▶ **Task description**
Only the lines holding "computer" are wanted; find them in the listing and return each one.

▶ **Supplied entries**
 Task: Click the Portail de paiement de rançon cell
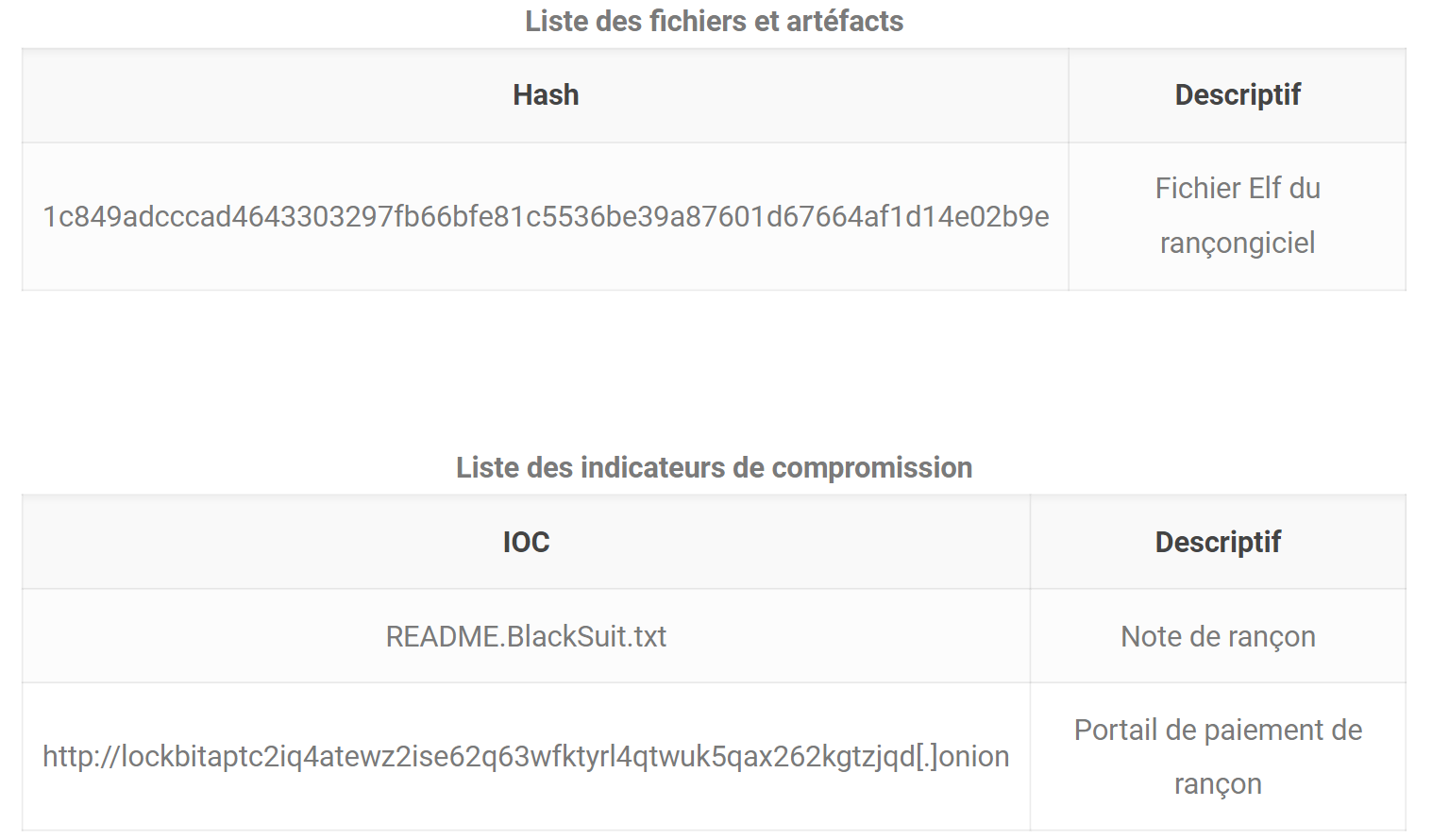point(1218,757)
* * *
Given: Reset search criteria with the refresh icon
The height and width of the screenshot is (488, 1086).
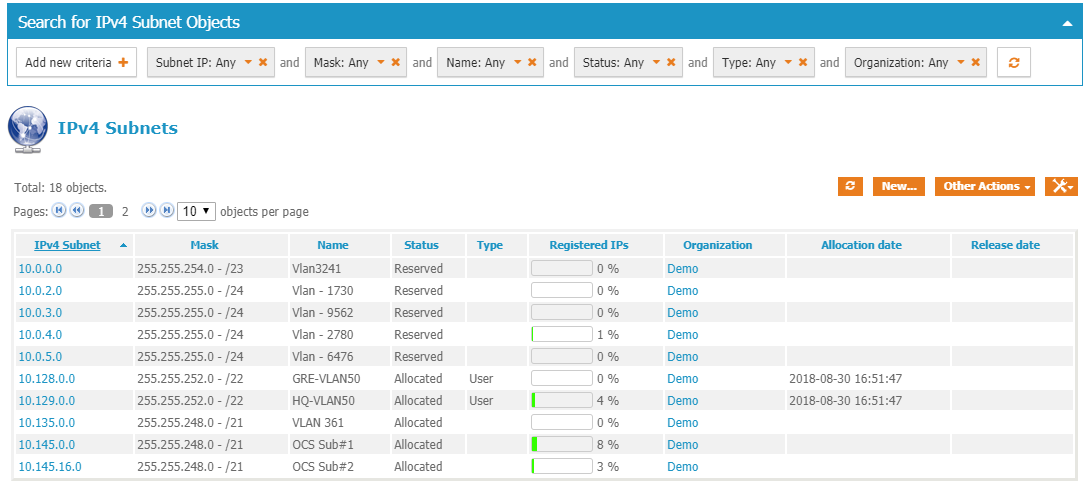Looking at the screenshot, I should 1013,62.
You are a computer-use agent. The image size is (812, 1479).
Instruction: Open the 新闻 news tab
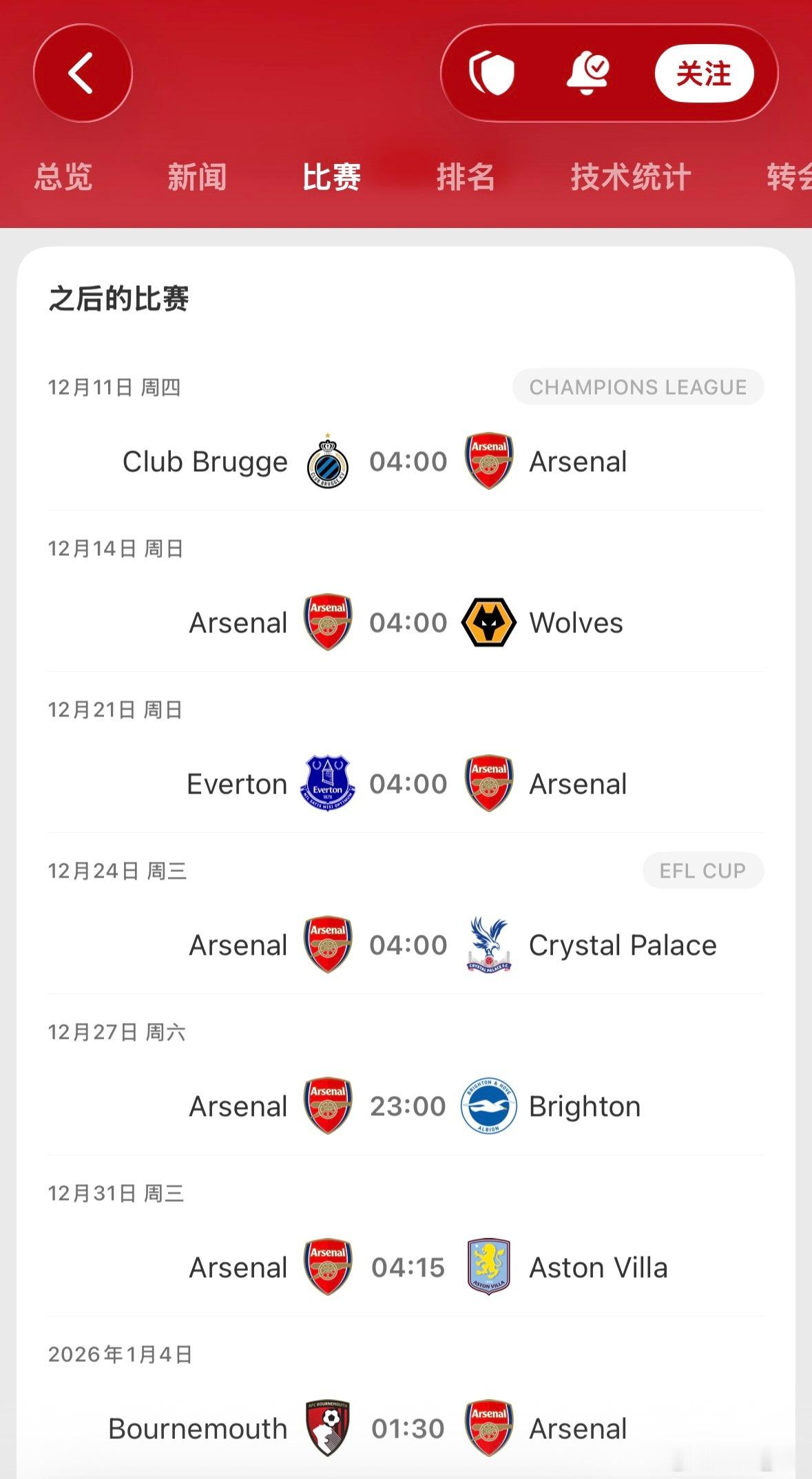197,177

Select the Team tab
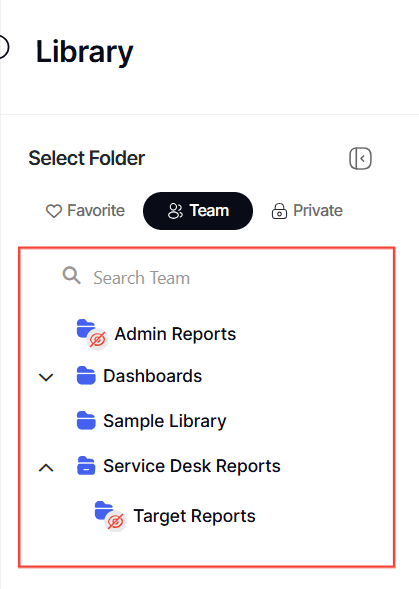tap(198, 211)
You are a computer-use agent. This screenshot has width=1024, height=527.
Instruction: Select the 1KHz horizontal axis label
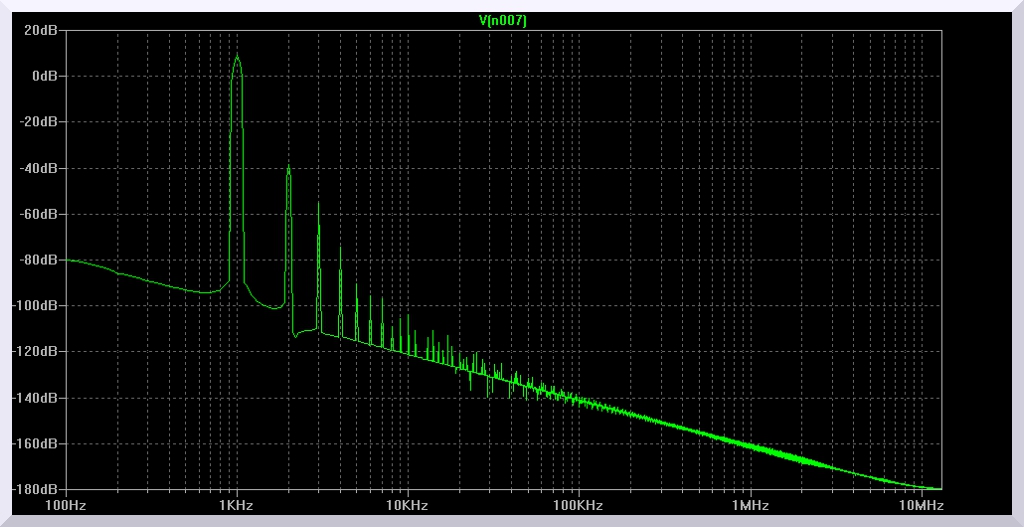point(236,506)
---
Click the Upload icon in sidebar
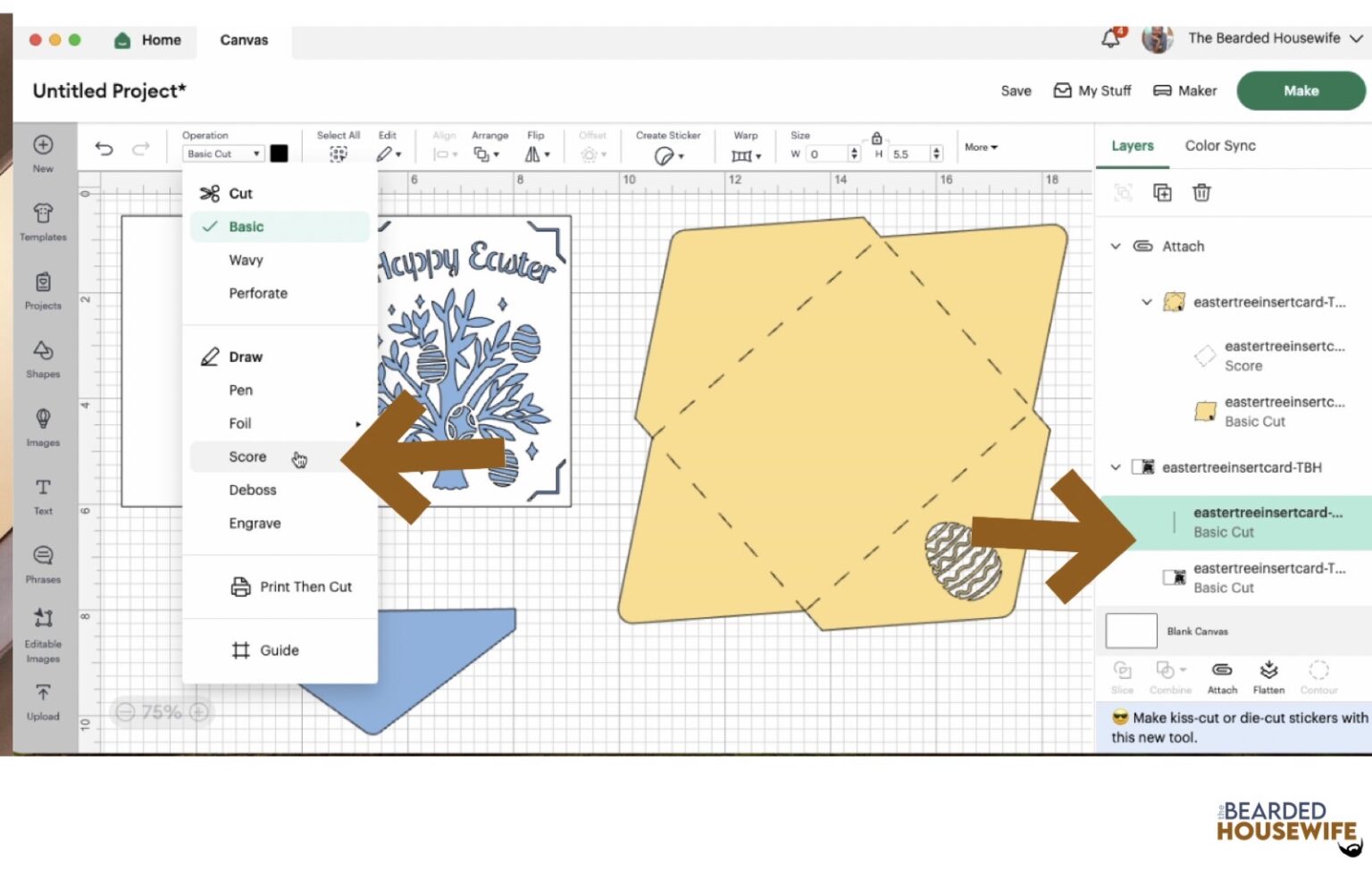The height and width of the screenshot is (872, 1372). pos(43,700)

▶ **Exercise solution**
You are a computer-use agent. The image size is (812, 1479).
You are a computer-use agent. This screenshot has width=1024, height=527.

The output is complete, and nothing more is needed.